= Joseph Dahmus =

American historian

Joseph Henry Dahmus (March 22, 1909 – March 7, 2005) was an American scholar of medieval history and the author of many books, including the Dictionary of Medieval Civilization (Macmillan, 1984). He was a professor at Pennsylvania State University from 1947 to 1975.

Dahmus graduated from the Pontifical College Josephinum in Columbus, Ohio, received his master's degree in the Classics from St. Louis University in St. Louis, Missouri, and earned his PhD in Medieval History from the University of Illinois at Urbana-Champaign.

His son, John W. Dahmus, is also a medieval historian and is currently a professor at Stephen F. Austin State University.

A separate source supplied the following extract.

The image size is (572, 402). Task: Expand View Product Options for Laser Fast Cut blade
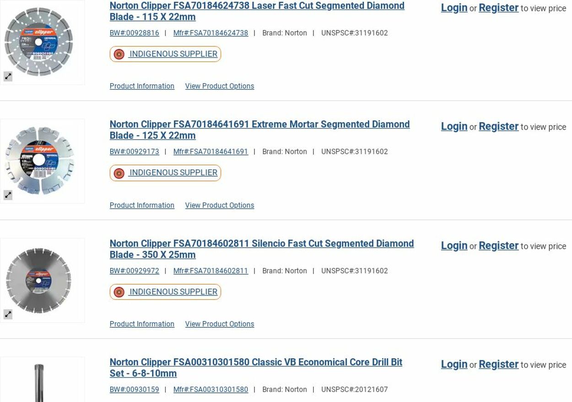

== Selected bibliography ==
- The Prosecution of John Wyclyf (1952)
- A History of Medieval Civilization (1964)
- William Courtenay: Archbishop of Canterbury (1966)
- Seven Medieval Kings (1967)
- A History of the Middle Ages (1968)
- The Middle Ages: A Popular History (1969)
- Seven Medieval Queens (1972)
- Seven Medieval Historians (1981)
- Seven Decisive Battles of the Middle Ages (1983)
- Dictionary of Medieval Civilization (1984)
- The Puzzling Gospels (1985)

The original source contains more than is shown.